Leaving the images behind, copy every line of the records exactly.
------------------------------
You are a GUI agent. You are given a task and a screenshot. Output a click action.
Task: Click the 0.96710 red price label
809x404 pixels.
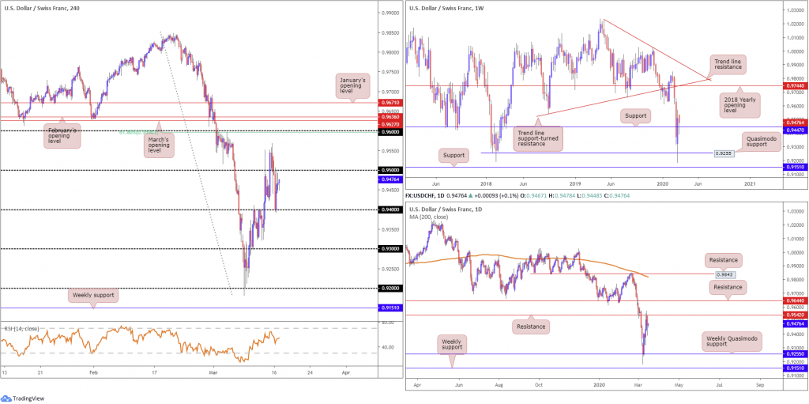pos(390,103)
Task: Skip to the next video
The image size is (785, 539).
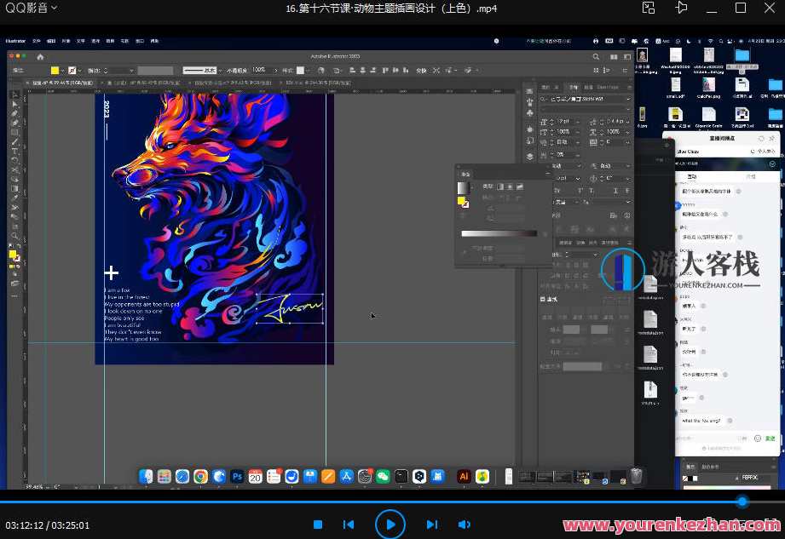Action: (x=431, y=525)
------------------------------
| Reply |
You are a GUI agent. You are given a task and a screenshot. Output a click action.
Task: Click the 0.96710 red price label
809x404 pixels.
pos(390,103)
Task: Skip to the next video
The image size is (785, 539).
Action: (x=431, y=525)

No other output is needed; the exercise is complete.